Jürgens Weinlese: Die besten Tröpfchen von Aldi und Co.

Weinliebhaber Jürgen Röder.
Düsseldorf. Schnüffeln, schlürfen, schmatzen, spucken: Jedes Jahr stürzt sich Cordula Eich mit ihrem Team in das „Dickicht des vergorenen Traubensafts“, wie sie selbst schreibt. Gemeint sind die Weine in deutschen Supermärkten, die die Autorin jedes Jahr öffnet, anschließend verkostet und die Ergebnisse niederschreibt. Herausgekommen ist zuletzt ein Buch mit 335 Seiten. „Der Super Schoppen Schopper ist Ihr Leuchtturm im Dunkeln“, verspricht Cordula Eich mit Ihrem Buch.
Ihr Schreibstil ist ungewöhnlich. Bissig, gemein, erfrischend – ein ganz bewusster Gegensatz zur traditionellen Weinsprache. Sie erkennt keine ausgeprägten Beerenfrüchte im Glas wie Sommeliers manchen Wein beurteilen, sondern schreibt „schmeckt nach billigem Obstsalat aus der Dose“. Der spanische Sekt bei Aldi Nord ist „klasse zum Verspritzen unter der Dusche in der Umkleide nach der gewonnen Kegelmeisterschaft. Sind die Haare auch gleich nass“. Den südafrikanischen Shiraz Rosé bezeichnet sie als „Rooibostee vom Vortag“.
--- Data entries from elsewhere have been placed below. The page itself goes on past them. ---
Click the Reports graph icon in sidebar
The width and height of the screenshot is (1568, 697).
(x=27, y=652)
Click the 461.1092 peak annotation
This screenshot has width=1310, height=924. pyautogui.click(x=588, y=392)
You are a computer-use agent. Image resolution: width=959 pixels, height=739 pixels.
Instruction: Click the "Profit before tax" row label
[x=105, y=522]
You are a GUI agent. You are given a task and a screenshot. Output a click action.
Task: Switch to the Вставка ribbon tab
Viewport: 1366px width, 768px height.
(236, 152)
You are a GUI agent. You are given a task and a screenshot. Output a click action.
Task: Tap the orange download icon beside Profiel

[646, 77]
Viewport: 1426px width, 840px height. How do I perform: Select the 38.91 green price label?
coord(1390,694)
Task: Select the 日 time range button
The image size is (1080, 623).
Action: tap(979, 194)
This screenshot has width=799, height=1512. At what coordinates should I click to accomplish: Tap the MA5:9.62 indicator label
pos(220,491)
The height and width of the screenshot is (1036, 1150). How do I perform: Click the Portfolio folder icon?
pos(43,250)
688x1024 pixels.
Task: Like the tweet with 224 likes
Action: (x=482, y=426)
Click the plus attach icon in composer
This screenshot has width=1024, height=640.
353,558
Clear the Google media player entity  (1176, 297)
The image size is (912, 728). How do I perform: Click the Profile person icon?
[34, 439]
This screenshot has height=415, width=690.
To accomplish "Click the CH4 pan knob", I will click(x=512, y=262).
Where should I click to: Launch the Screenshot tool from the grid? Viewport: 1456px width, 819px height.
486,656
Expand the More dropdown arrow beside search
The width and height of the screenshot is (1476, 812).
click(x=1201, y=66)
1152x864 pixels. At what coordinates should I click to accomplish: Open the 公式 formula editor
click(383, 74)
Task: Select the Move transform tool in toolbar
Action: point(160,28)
Bei einem Cabernet Sauvignon aus den USA habe „jemand die alten schwarzen Bananen im Holzfass entsorgt“ und den Krimsekt Krimskoye bezeichnet sie als „zweiten Gang im Straflager“. Viele Beurteilungen sind erfrischend, manche hingegen wirken zwanghaft originell. Wie der „Chardonnay mit Silikonbusen. Und das noch von einem billigen Hinterhofchirurgen“.
Natürlich verteilt sie keine Parker-Punkte auf einer Skala von 50 bis 100 Punkten. Sondern einen Blitz („Doping? Pfui Falschspieler soll der Blitz treffen“), keine Bewertung („Nichts? Nicht der Rede wert…), ein Glas („Nett gemeint, aber nichts ausgereift….“), zwei („Prima!“ Darf gerne immer wieder antreten“), drei („Jetzt macht’s richtig Spaß….“) oder vier Gläser (Preis-Leistungs-Knaller mit Genussgarantie!“
Die Besten werden mit einem S ausgezeichnet – „Super Schoppen! Die Goldmedaille der Schoppen Spiele!“ 158 Weine von insgesamt 1739 verkosteten haben diese Auszeichnung erhalten. Verkostet wurden Weine aus den Supermarktketten Aldi Süd, Aldi Nord, Edeka, Kaufland, Lidl, Netto, Norma, Penny, Rewe und Rossmann.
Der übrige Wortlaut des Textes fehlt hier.